Exercise: Repeat each entry exactly; omit all pictures.

Stored data entries:
/---

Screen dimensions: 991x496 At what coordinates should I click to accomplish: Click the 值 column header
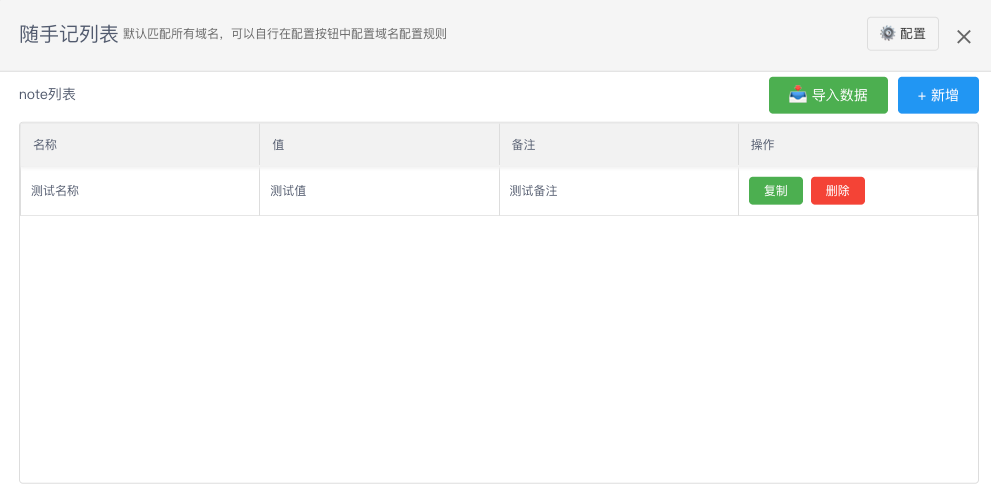pyautogui.click(x=279, y=145)
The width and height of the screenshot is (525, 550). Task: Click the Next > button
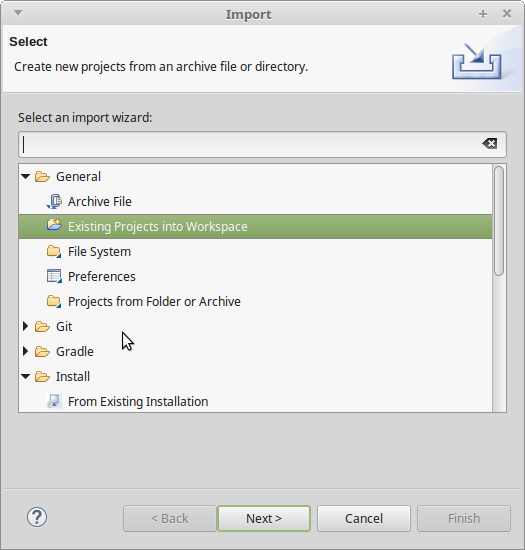[x=264, y=518]
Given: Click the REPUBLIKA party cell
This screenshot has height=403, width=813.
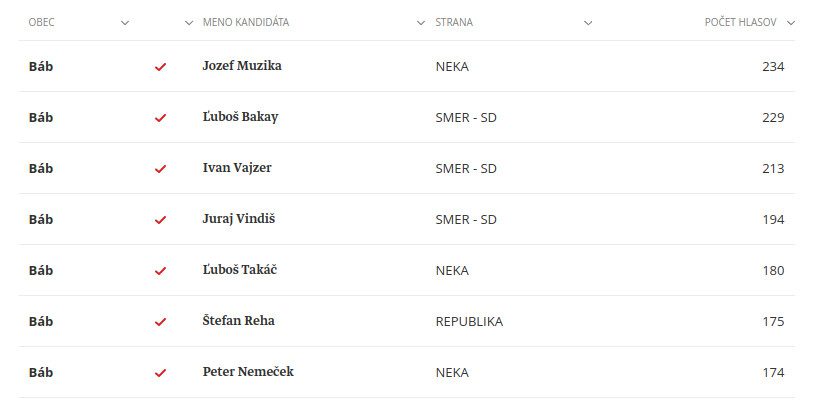Looking at the screenshot, I should pos(469,322).
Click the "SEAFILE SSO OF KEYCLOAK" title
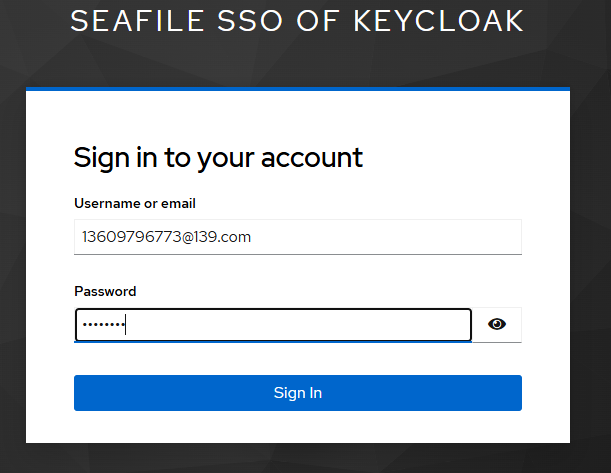Screen dimensions: 611x473 click(297, 21)
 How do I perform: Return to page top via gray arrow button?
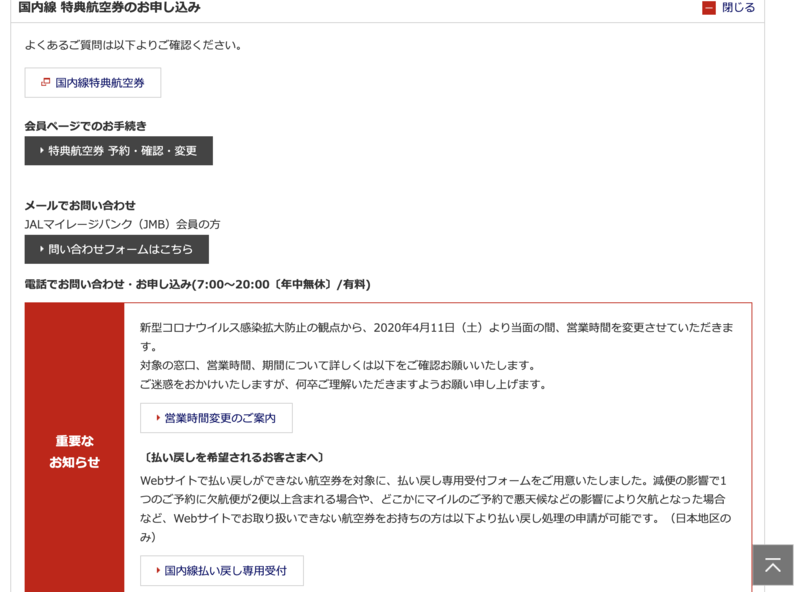pyautogui.click(x=772, y=564)
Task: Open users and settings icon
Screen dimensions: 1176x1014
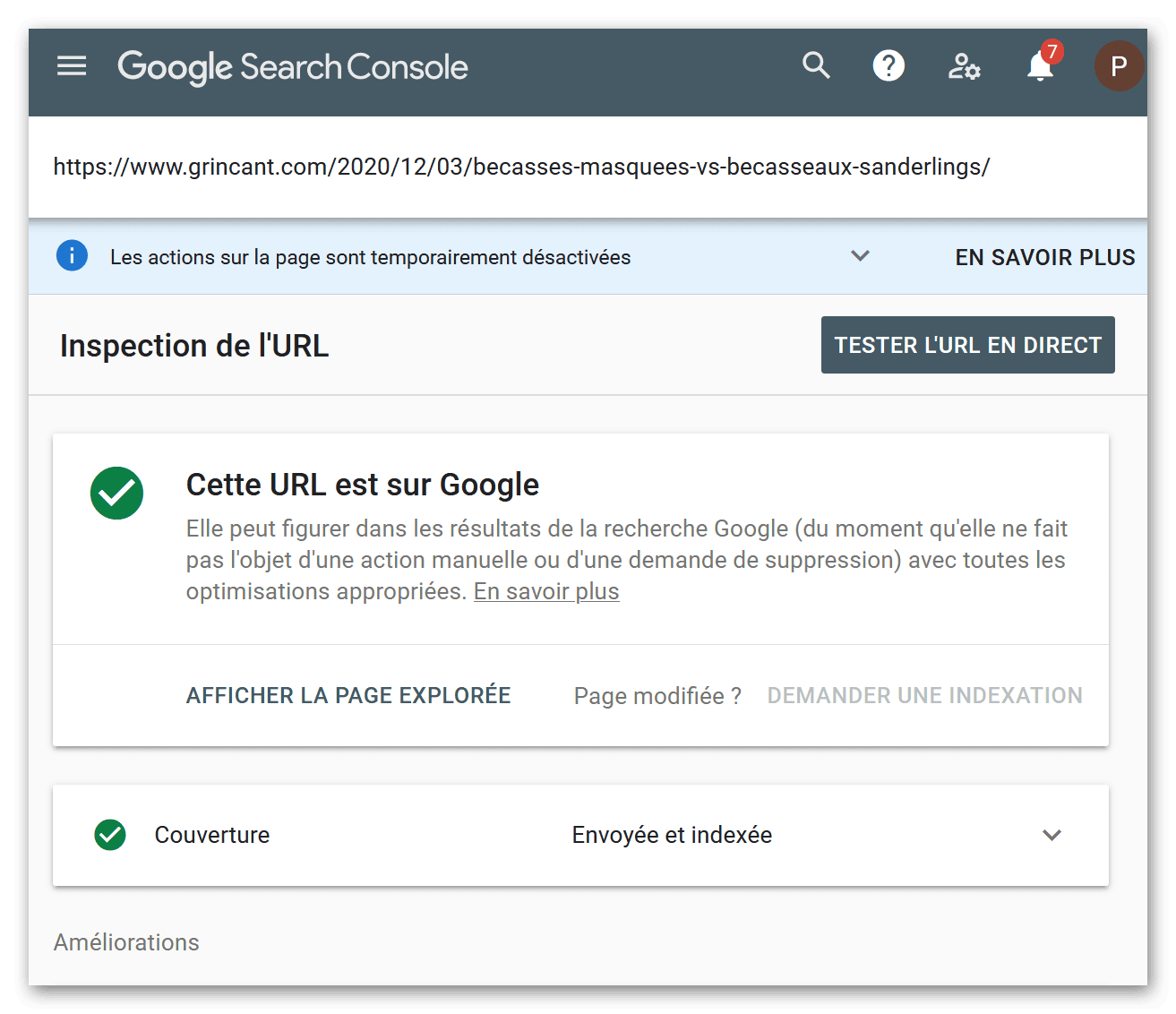Action: 965,66
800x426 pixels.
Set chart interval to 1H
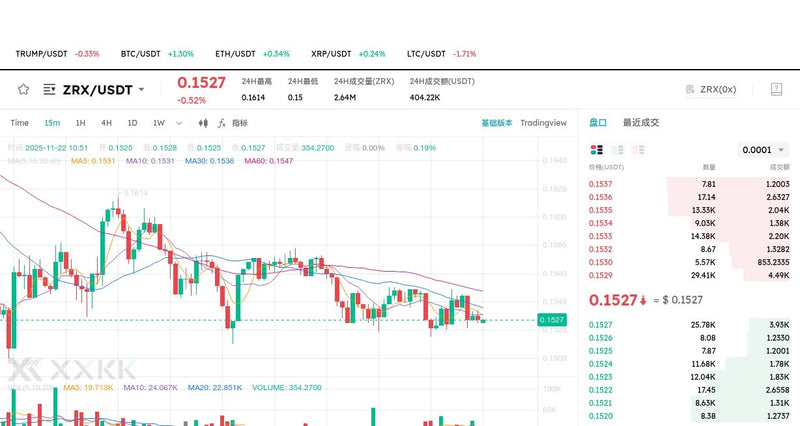(80, 123)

\---

Answer box:
Screen dimensions: 991x496 At what coordinates should I click to accomplish: Click the 值 column header
pyautogui.click(x=279, y=145)
The width and height of the screenshot is (525, 550). Task: Click the Next > button
[x=264, y=518]
Given: Click the REPUBLIKA party cell
This screenshot has height=403, width=813.
Looking at the screenshot, I should pos(469,322).
Click the "SEAFILE SSO OF KEYCLOAK" title
Screen dimensions: 611x473 click(297, 21)
 How do I perform: Return to page top via gray arrow button?
pyautogui.click(x=772, y=564)
Task: Open users and settings icon
Screen dimensions: 1176x1014
Action: 965,66
800x426 pixels.
Set chart interval to 1H
(80, 123)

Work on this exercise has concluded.